Tinea capitis is a difficult disease since the clinical symptoms are often severe; the disease affects almost exclusively children and must always be treated systemically. It also poses a diagnostic problem since children visiting the dermatologist are often already under treatment. Culture is then often no longer possible even though the infection does not heal.
Diagnostics by culture is also difficult with slowly growing pathogens such as T. violaceum or T. verrucosum. Even though it gives us gorgeous cultures, T. benhamiae is hard to identify by conventional methods. PCR represents the solution to all these diagnostic problems. In contrast to culture, it yields a clear positive result within 48 hours. This is a revolution also from a clinical perspective, since infections which are diagnosed too late can lead to scarring on the head, which may constitute a persisting trauma for children.

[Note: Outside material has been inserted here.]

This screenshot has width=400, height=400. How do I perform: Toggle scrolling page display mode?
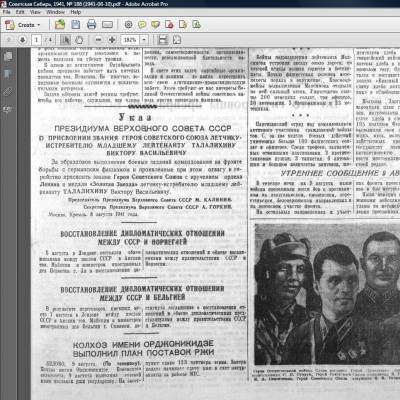tap(163, 40)
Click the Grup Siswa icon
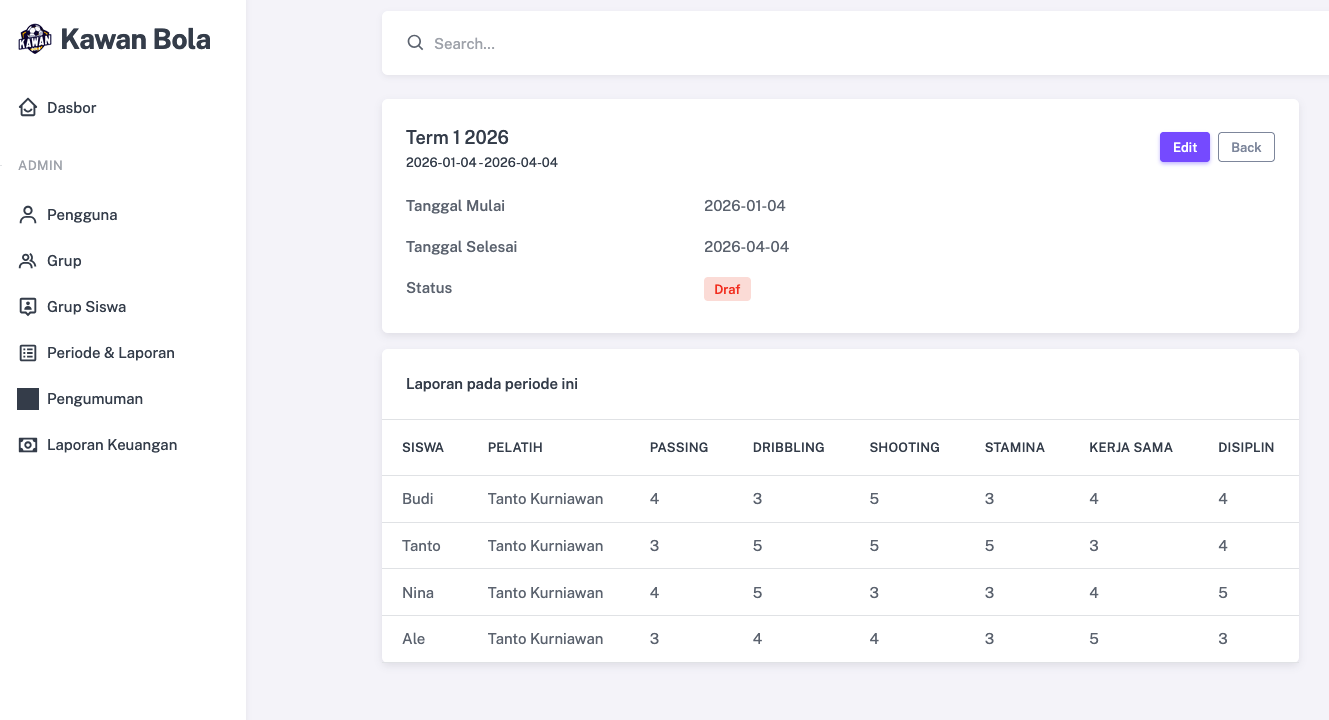1329x720 pixels. (x=28, y=307)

There is also the broad spectrum of pathogens, ranging from classics such as M. canis to more exotic ones such as M. audouinii or T. soudanense. T. schoenleinii, the causative agent of favus, is also knocking at our door again. No other mycotic disease has such a broad range of causative pathogens as tinea capitis. The EUROIMMUN microarray PCR detects all possible pathogens!

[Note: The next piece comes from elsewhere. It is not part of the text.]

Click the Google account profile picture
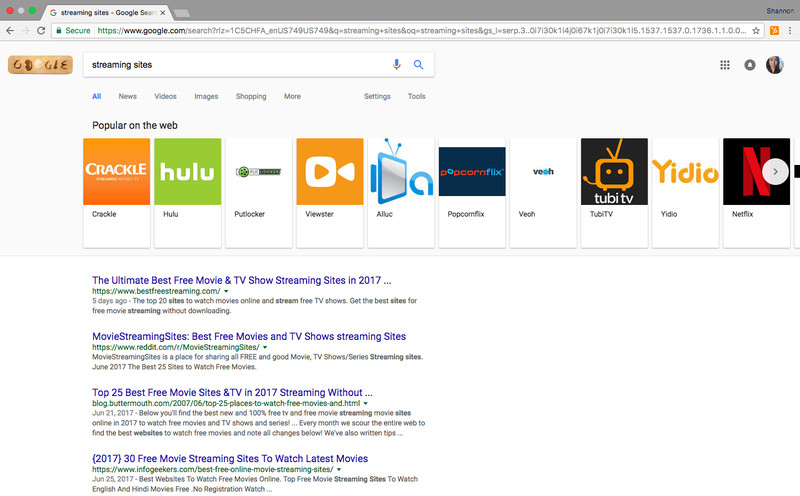Viewport: 800px width, 496px height. (775, 65)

The basis of therapy is a thorough local treatment combined with systemic treatment. This is sustained until the infection is clinically and microbiologically healed. Ideally, complete healing is indicated by a negative PCR, so that a relapse and further infections are prevented. This is especially important in the case of highly infectious agents such as M. canis and M. audouinii, which may cause epidemics.
Many dermatologists will still remember the tinea capitis epidemic in Bonn in the years 2015 to 2018. It was caused by M. audouinii, the causative agent of the “orphanage disease” which especially affects children in confined spaces. The possibility to swiftly detect and track the pathogen by PCR is another benefit of gene diagnostics, especially with highly contagious fungal pathogens. PCR is thus a valuable instrument to combat epidemics. It is also increasingly used by veterinarians, for which our patients and their families are grateful: “My hair is growing again and Oscar was allowed to stay with us”. An important friend, not only in these times.